Fig 1. HAPLN1-PTR1 induces transcriptional changes, including an NF-κB transcriptional program.

(A) Heatmap summarized all the differentially expressed genes of two-fold. Each row is a gene, each column is a sample. (B) Volcano plot of RNA-Seq data illustrating significantly (dark gray) and non-significantly (light gray) changed genes in RPMI8226 cells treated with 100 nM GST-PTR1 for 6 hr, relative to control (100 nM GST). Genes depicted in red indicate known NF-κB regulated genes. The RNA-seq analysis was done in three biological replicates. (C) Gene set enrichment analysis (GSEA) for indicated KEGG pathways and the genes differentially regulated by HAPLN1-PTR1 versus control (GST).
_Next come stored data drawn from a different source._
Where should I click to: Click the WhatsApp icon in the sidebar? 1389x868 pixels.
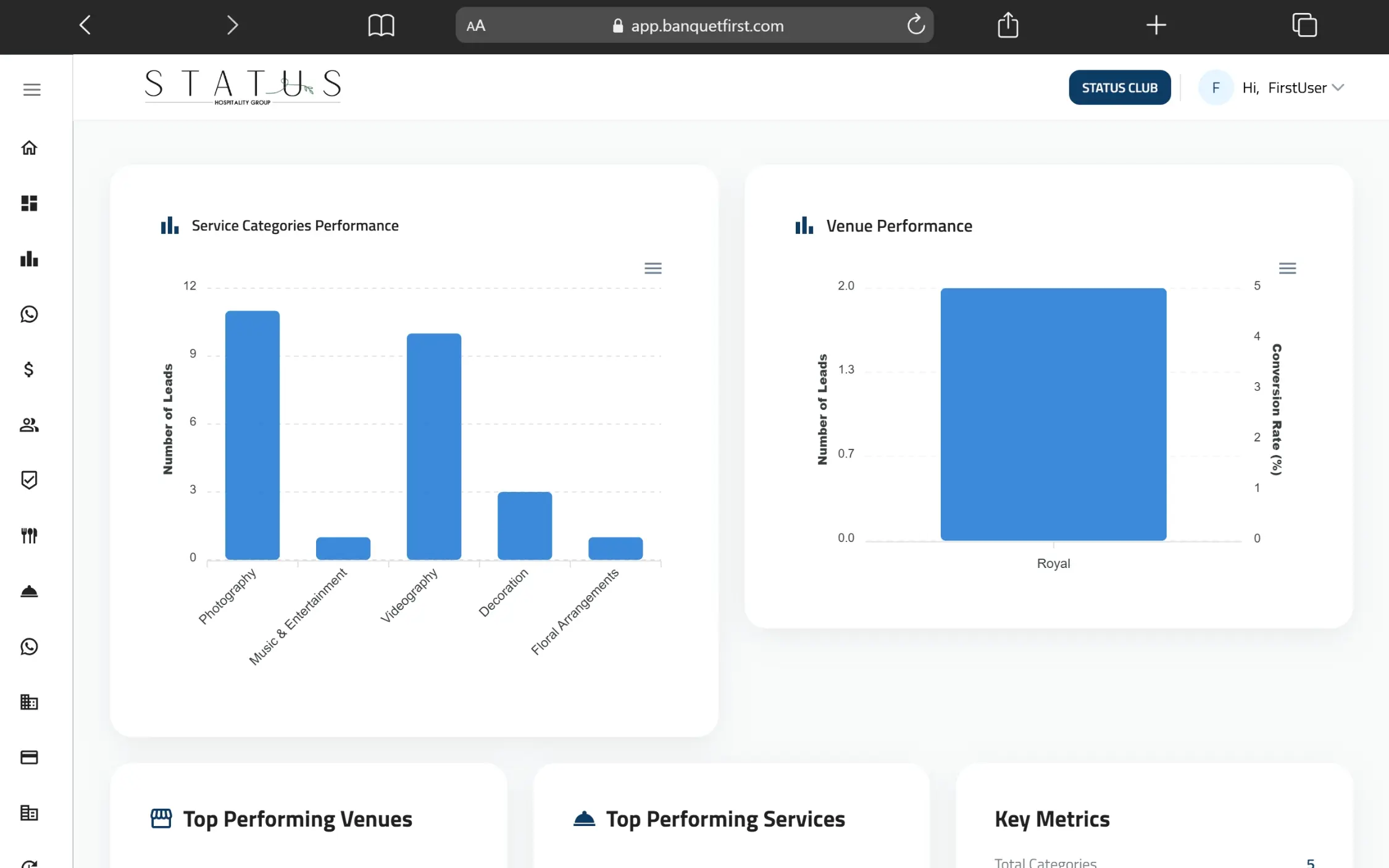pyautogui.click(x=29, y=314)
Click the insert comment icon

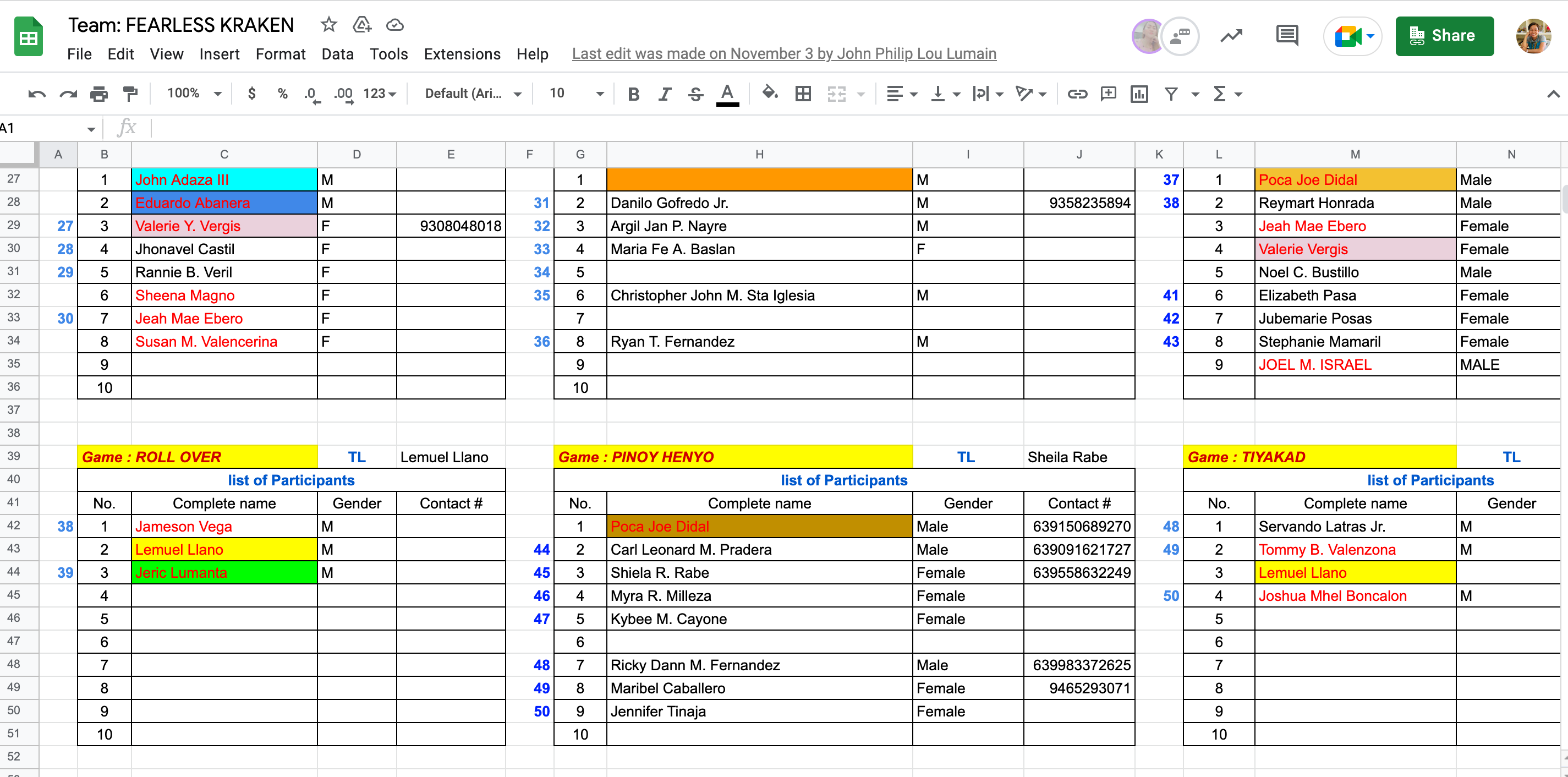click(x=1108, y=94)
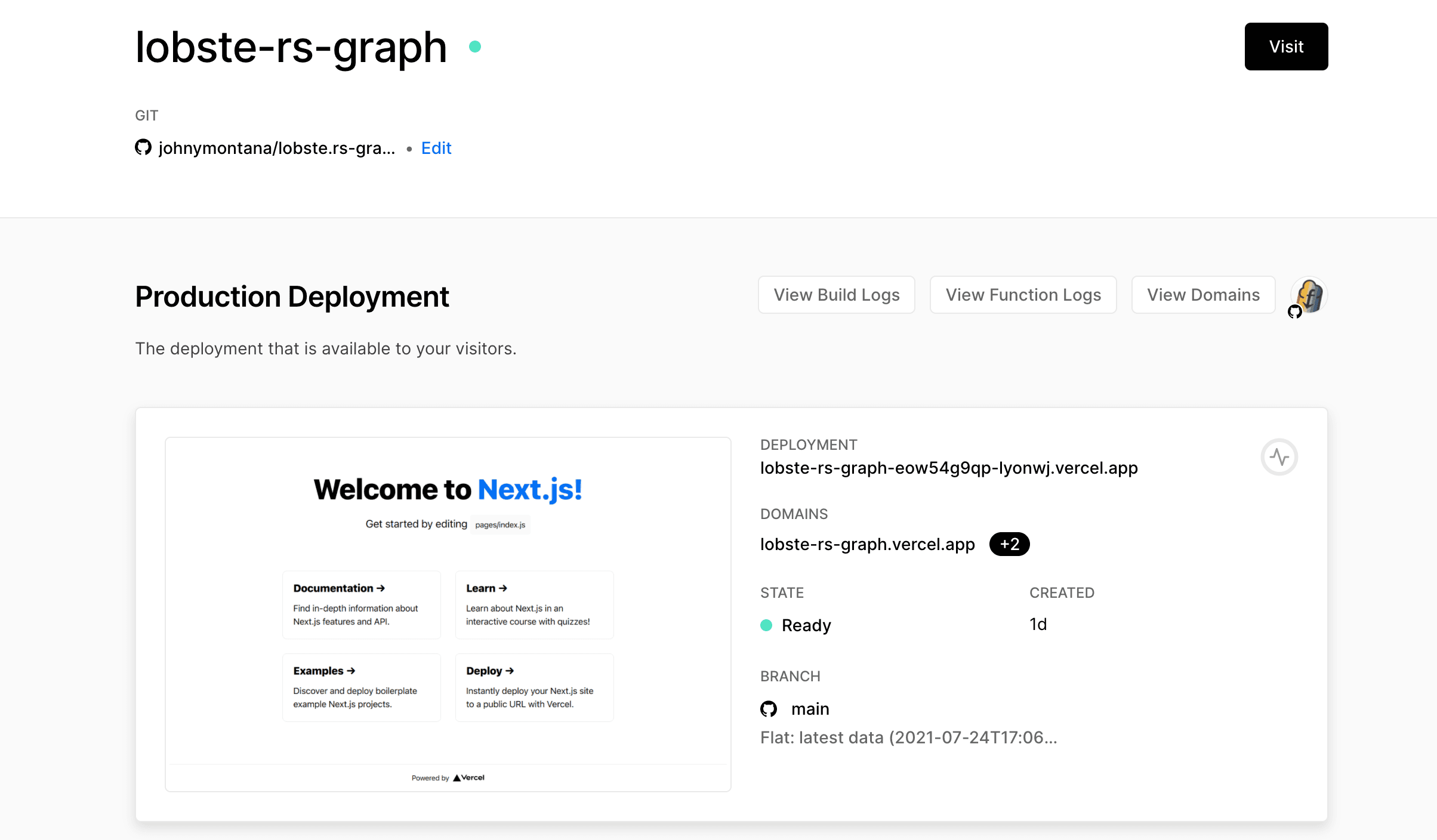Open the lobste-rs-graph-eow54g9qp deployment URL
The width and height of the screenshot is (1437, 840).
949,468
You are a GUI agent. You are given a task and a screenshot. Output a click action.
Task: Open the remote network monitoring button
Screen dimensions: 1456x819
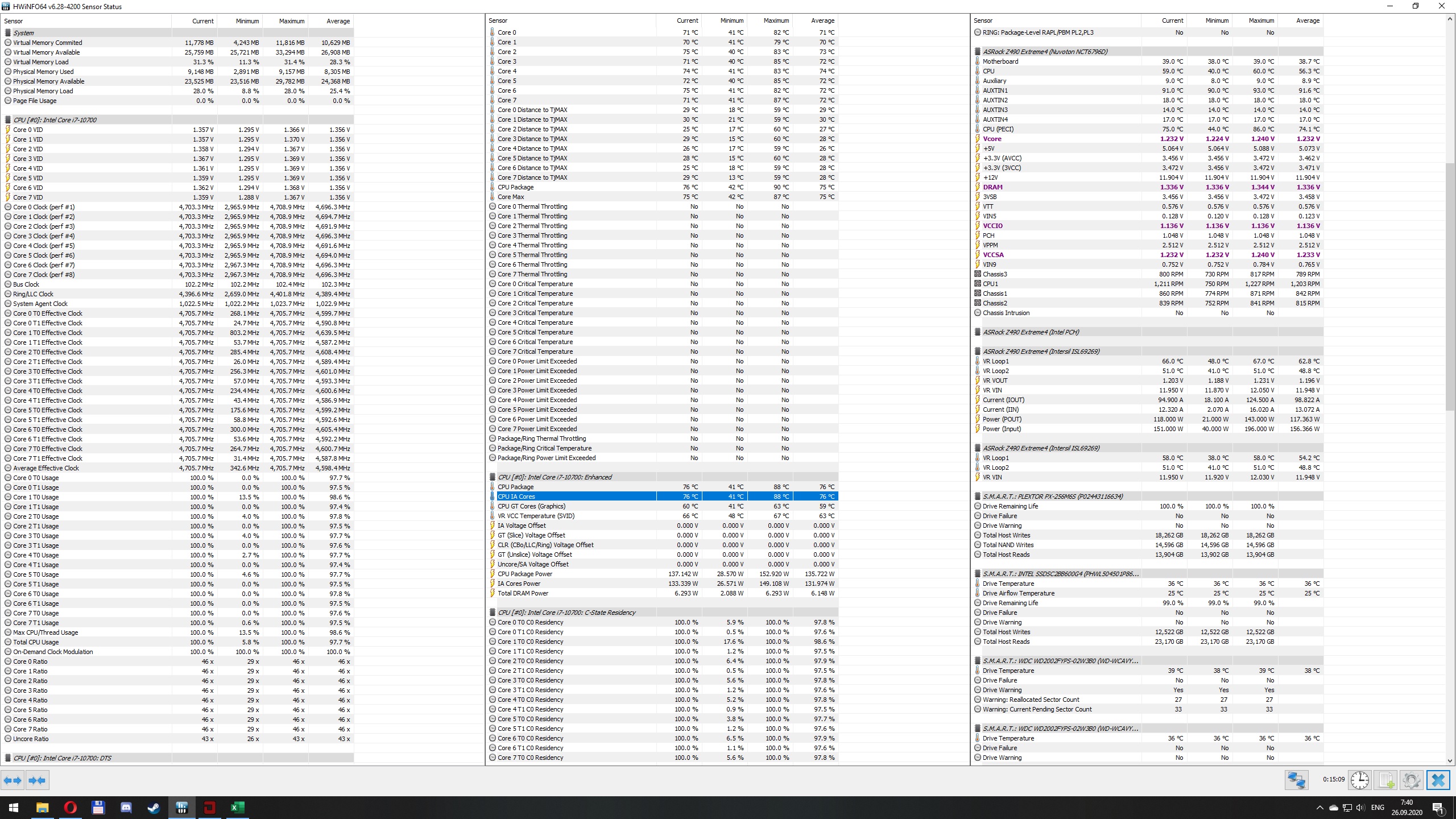[1296, 780]
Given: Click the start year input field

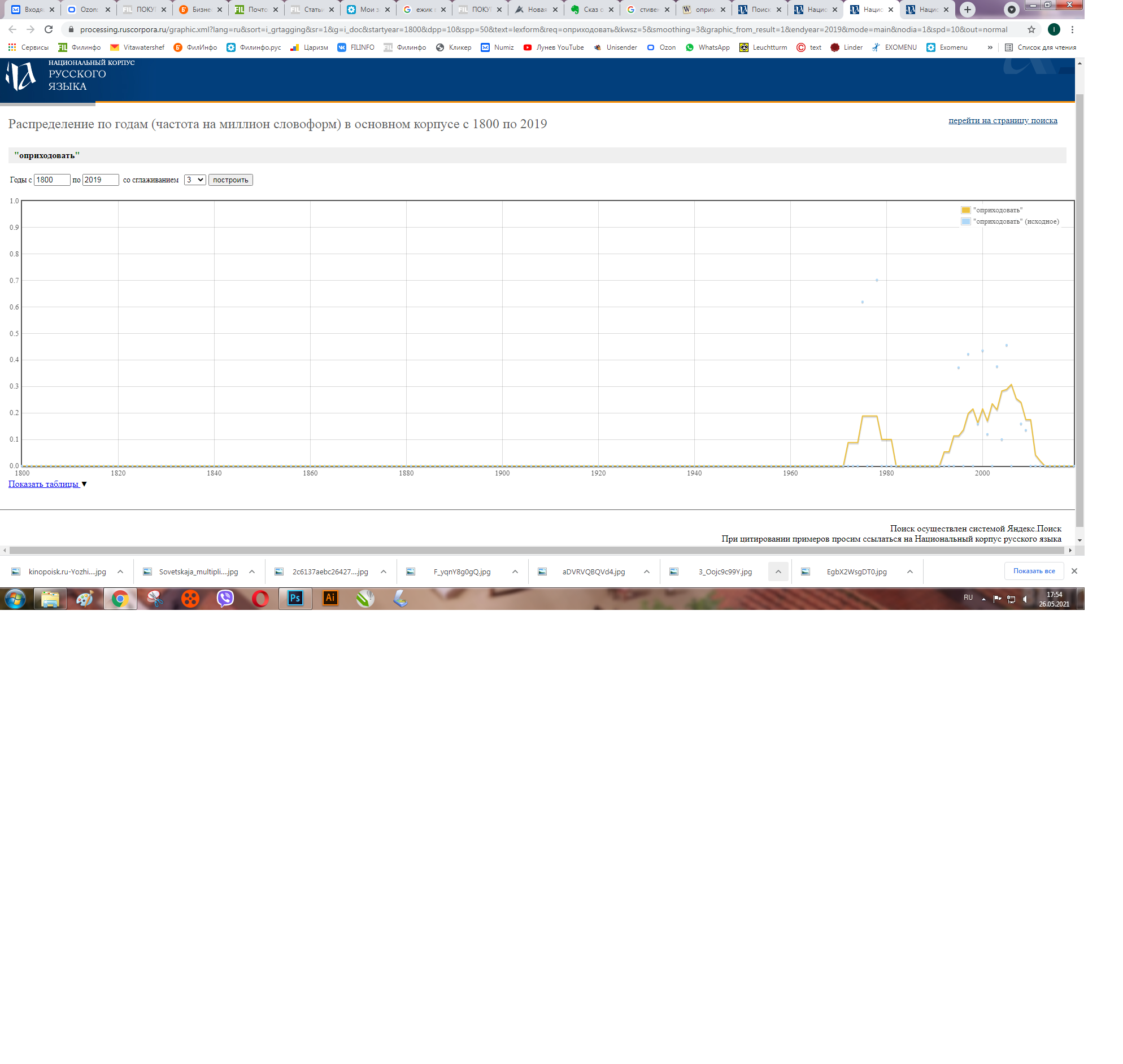Looking at the screenshot, I should point(51,180).
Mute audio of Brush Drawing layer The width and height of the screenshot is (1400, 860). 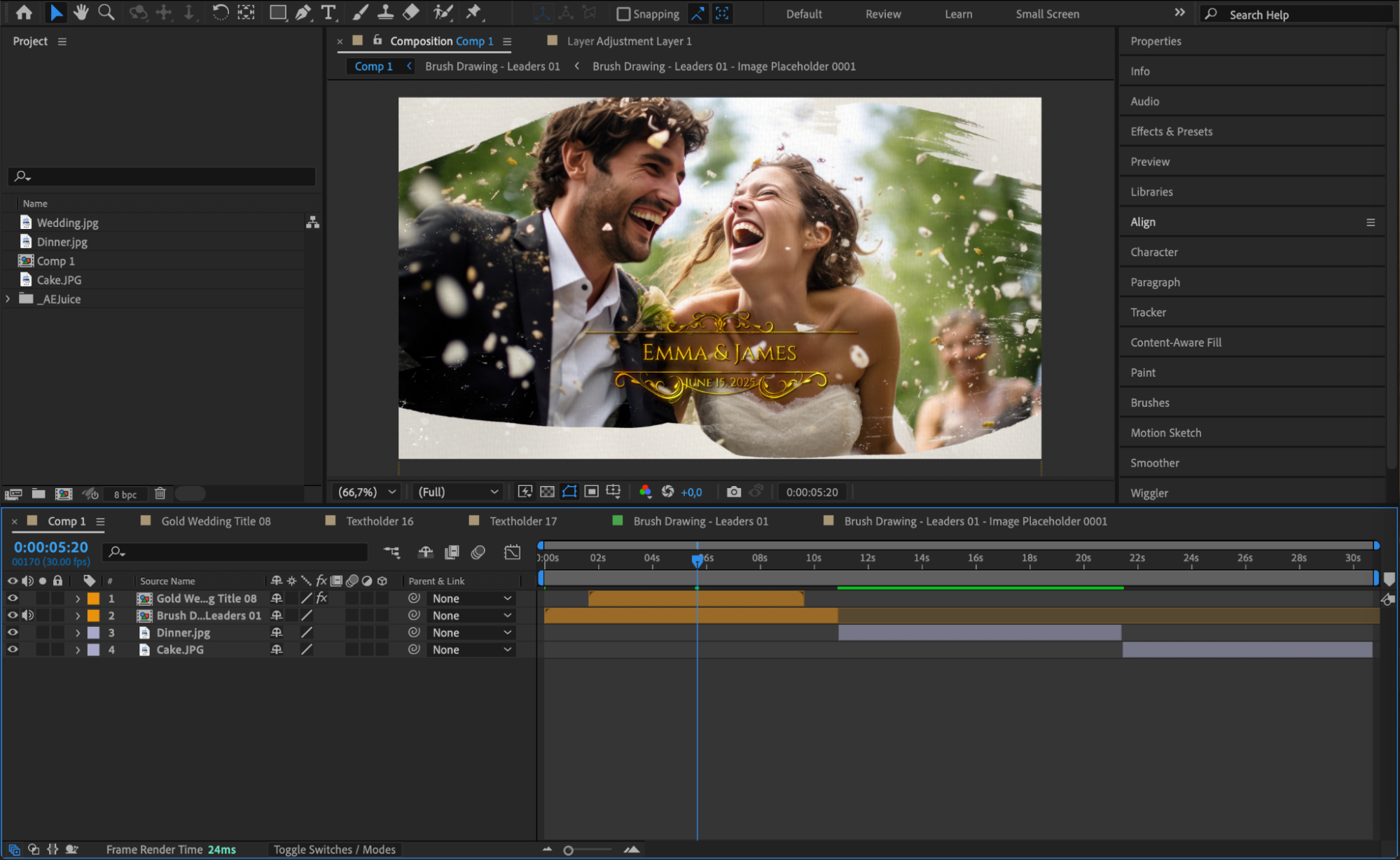point(27,616)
Shown are bars indicating normalized enrichment scores (NES) for top 30 positive pathways, all with an FDR = 0. The identities of some of the pathways are indicated. For more details, see S1 Table. (D) GSEA normalized enrichment score (NES) plots of the signature of the NF-κB pathway. (E) Reads per kilobase million (RPKM) values of select NF-κB target survival genes from the RNA-Seq results in A. (F) qRT-PCR analysis of select genes detected by RNA-Seq analysis in A. RNA levels of indicated genes in GST-PTR1-treated condition were normalized to GAPDH and fold change relative to control (100 nM GST) for each gene is plotted. Results represent the mean ± SD of three biological replicates. ** p<0.01.